*** DATA IN THIS EXERCISE ***

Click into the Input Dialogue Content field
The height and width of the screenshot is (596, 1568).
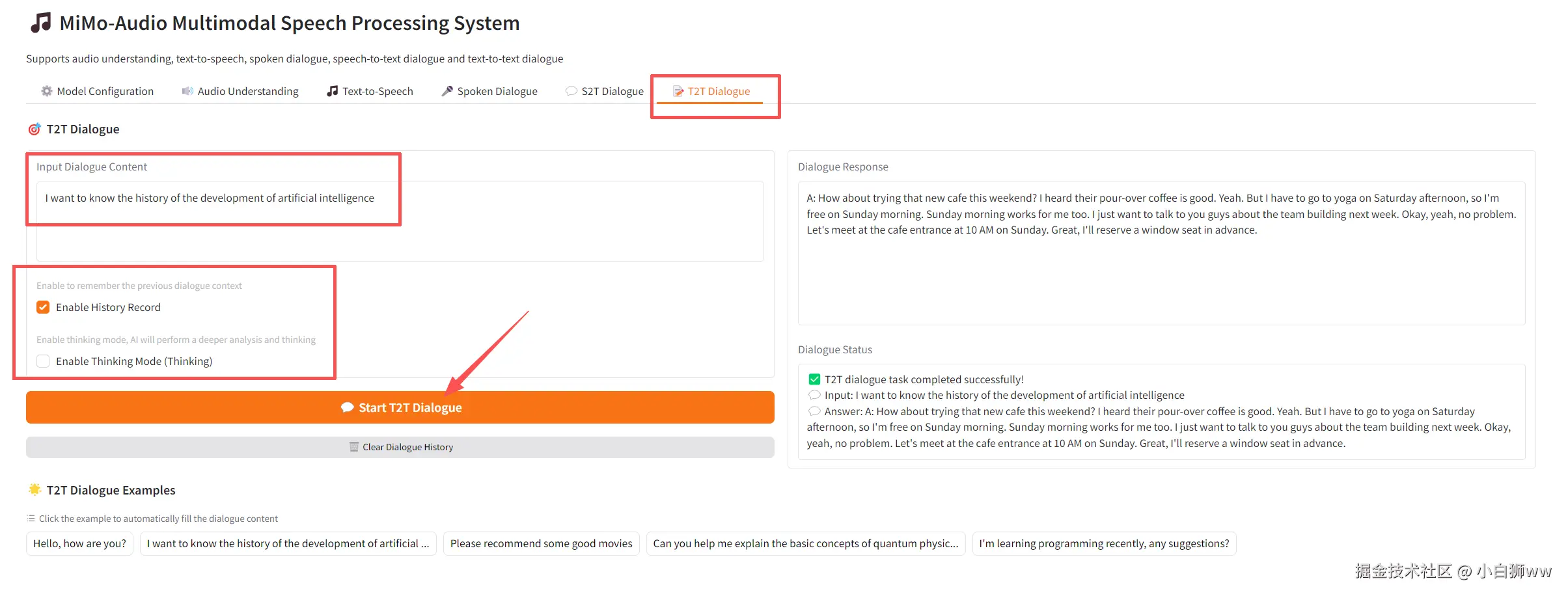coord(400,221)
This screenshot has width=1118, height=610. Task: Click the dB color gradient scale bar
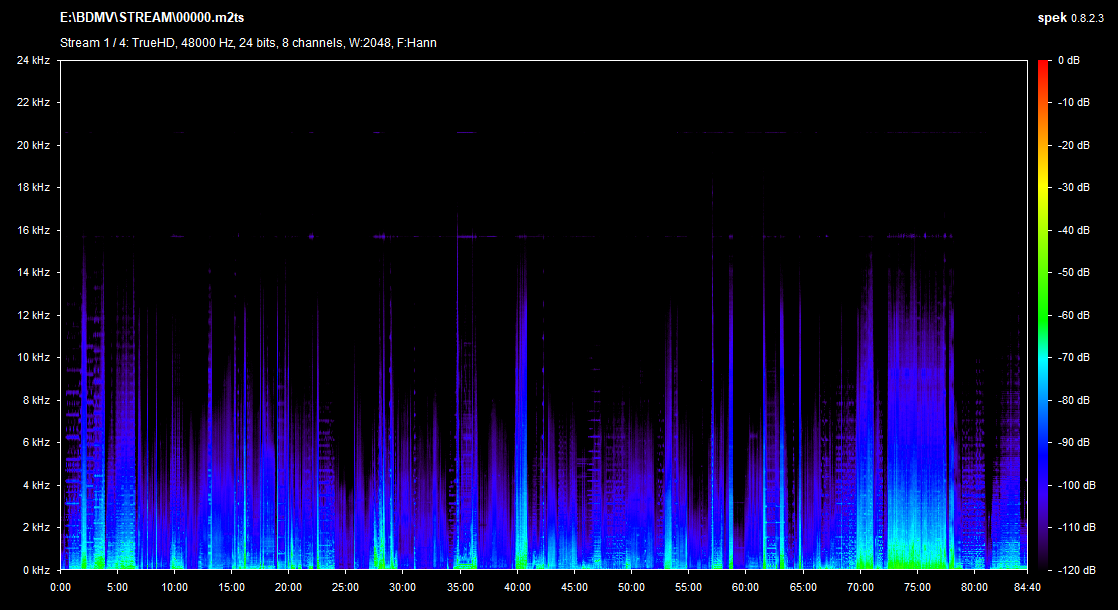click(1043, 314)
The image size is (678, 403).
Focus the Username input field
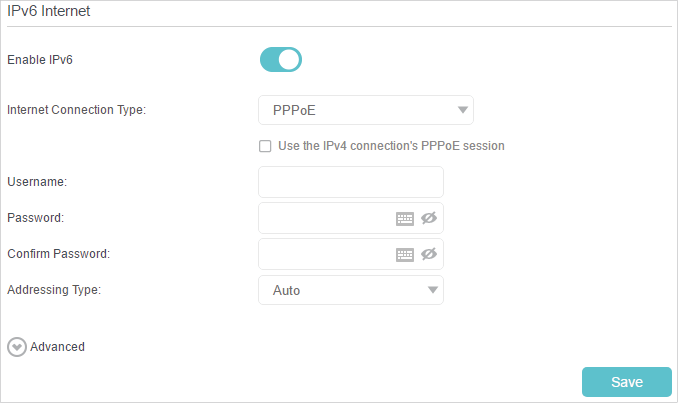pyautogui.click(x=351, y=182)
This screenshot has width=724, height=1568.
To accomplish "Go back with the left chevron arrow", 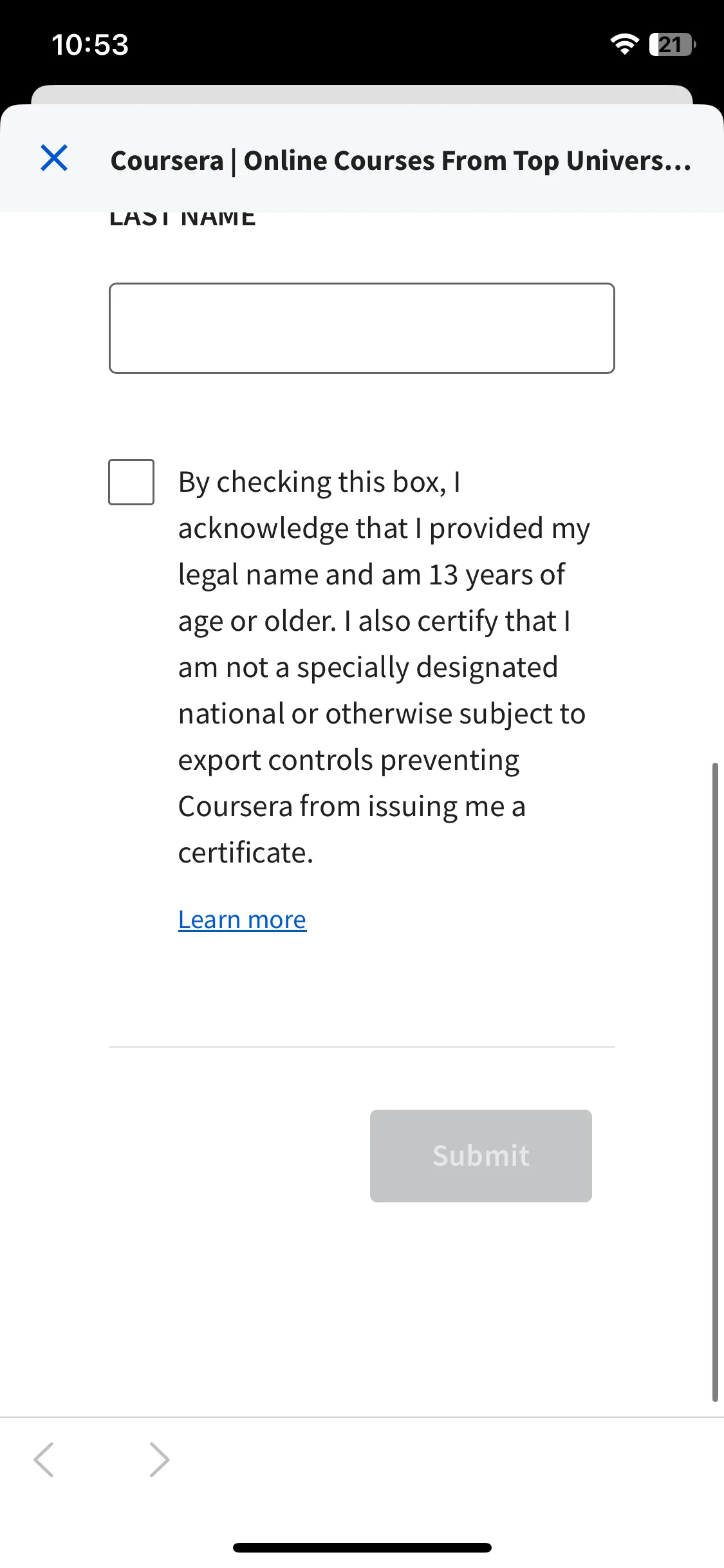I will click(x=44, y=1459).
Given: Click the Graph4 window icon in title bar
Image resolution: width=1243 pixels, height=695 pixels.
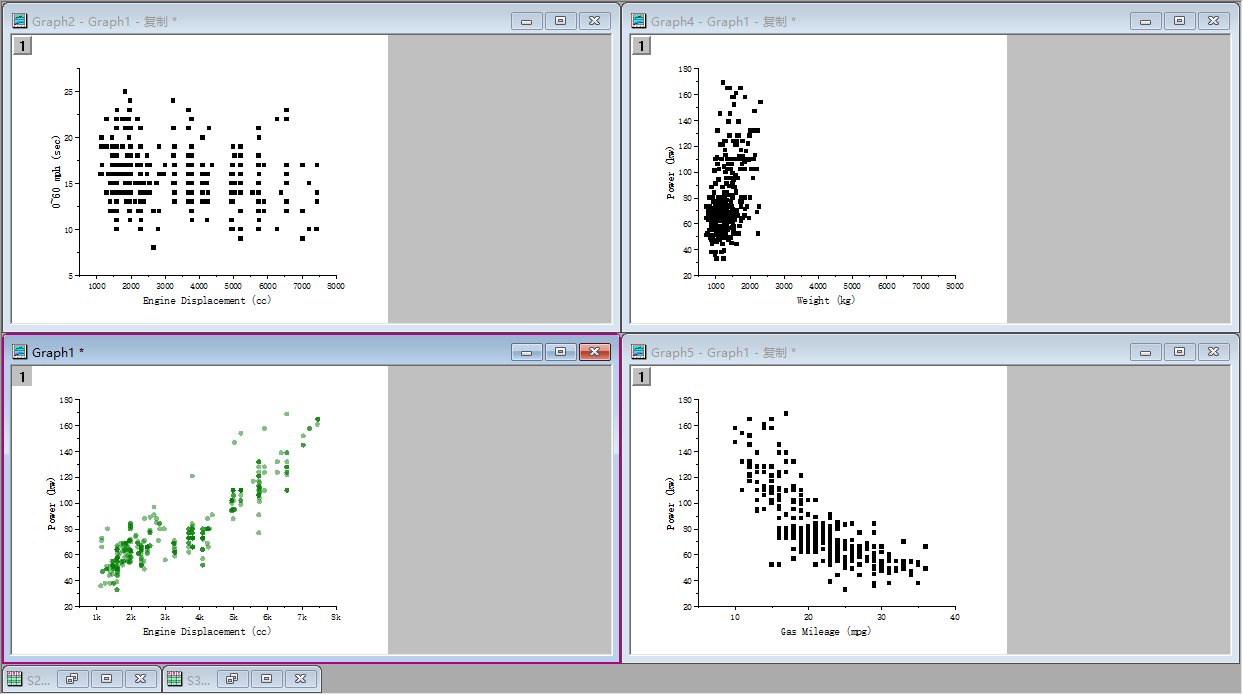Looking at the screenshot, I should click(638, 21).
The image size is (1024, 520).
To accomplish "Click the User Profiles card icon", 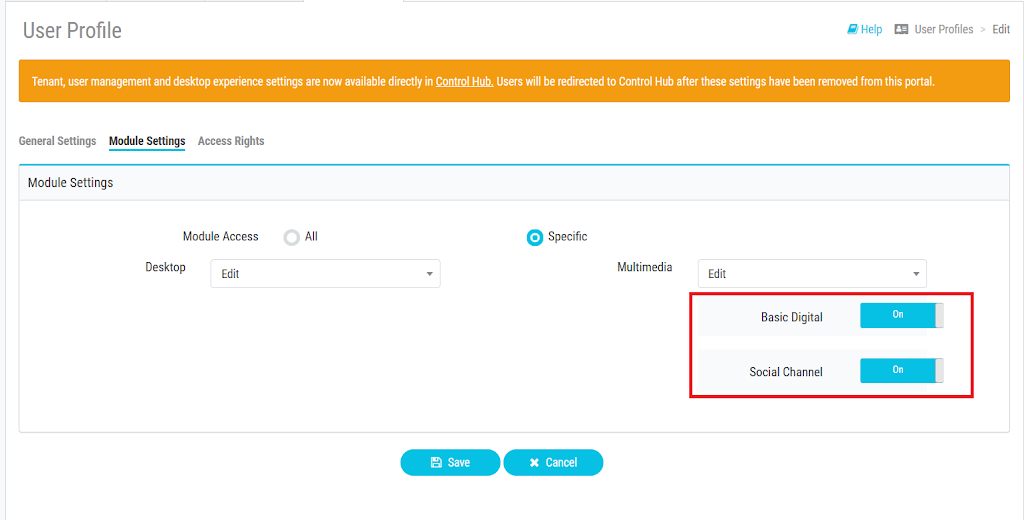I will pyautogui.click(x=901, y=29).
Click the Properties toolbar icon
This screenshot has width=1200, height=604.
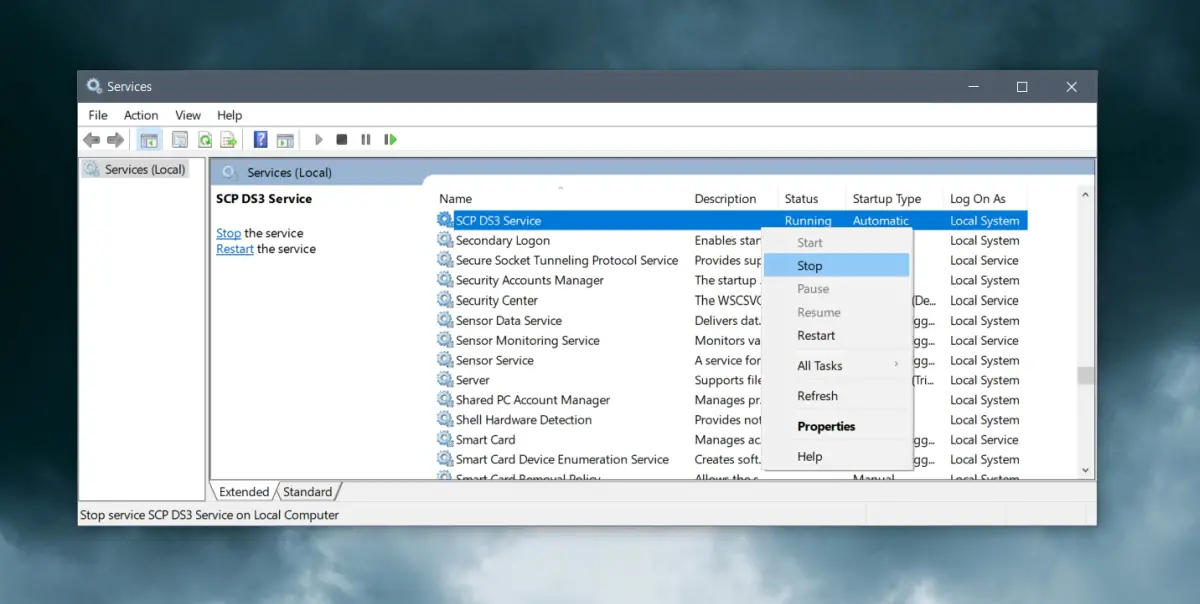coord(180,140)
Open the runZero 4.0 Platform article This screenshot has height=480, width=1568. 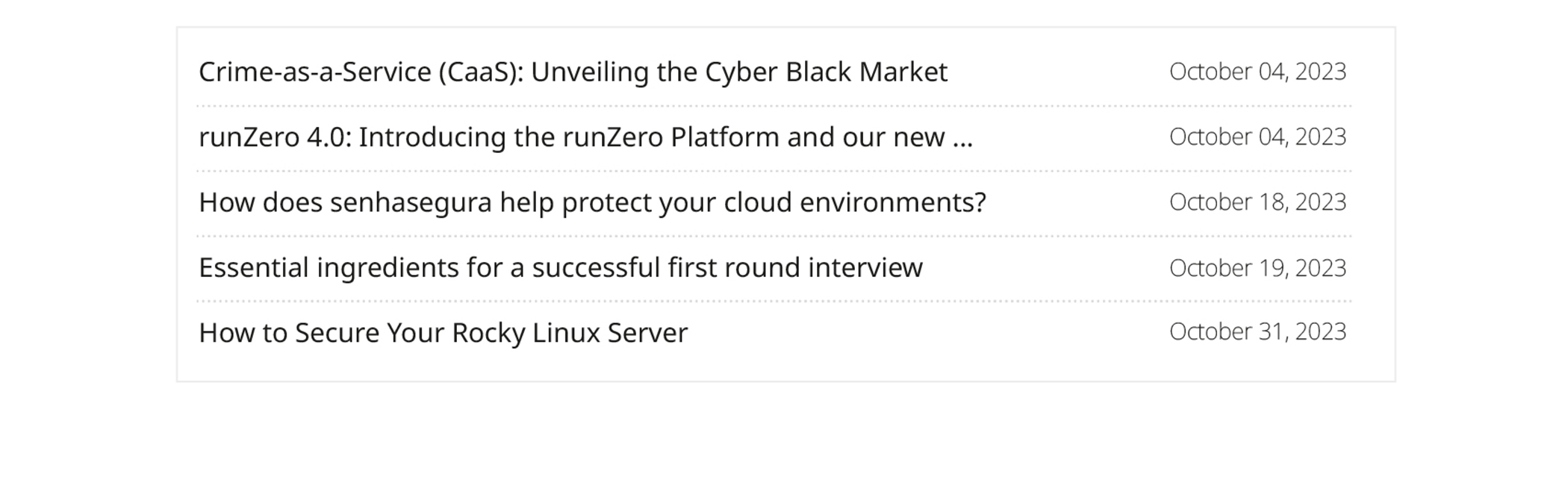click(585, 137)
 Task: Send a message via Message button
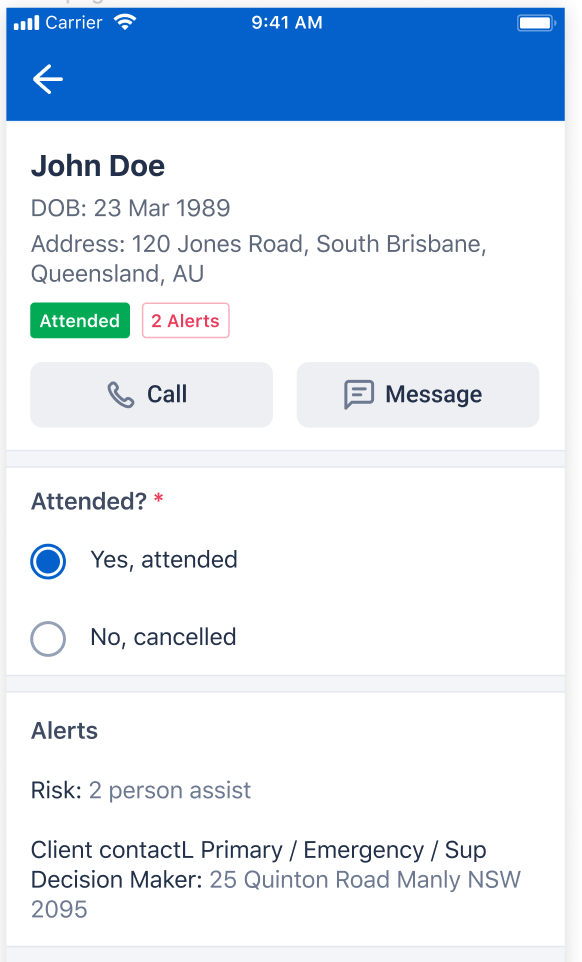coord(418,394)
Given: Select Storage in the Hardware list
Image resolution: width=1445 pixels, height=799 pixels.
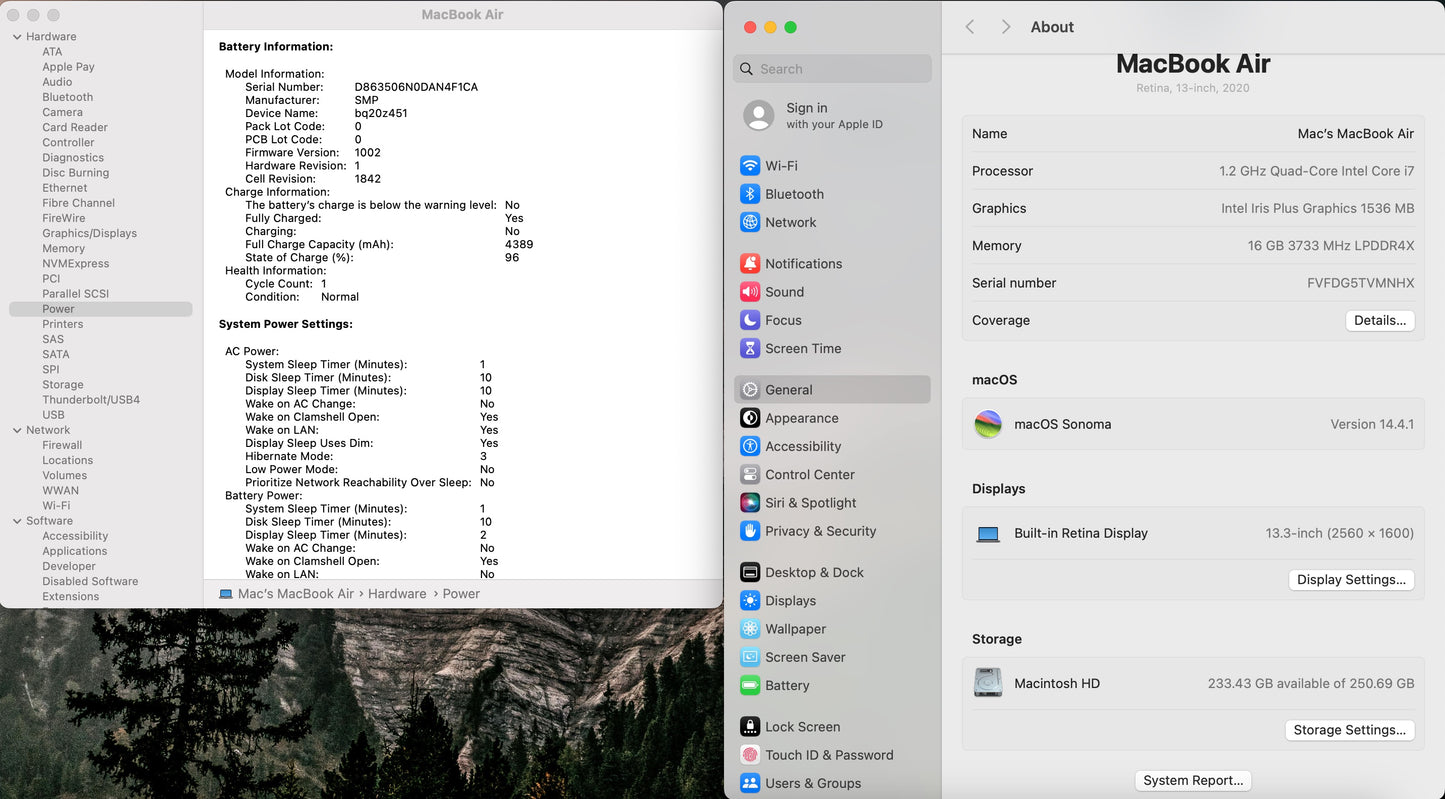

***

> PROBLEM DETAILS:
In the records above, how many lines include "Given"? Answer with the number alone.

> EXERCISE RESULT:
2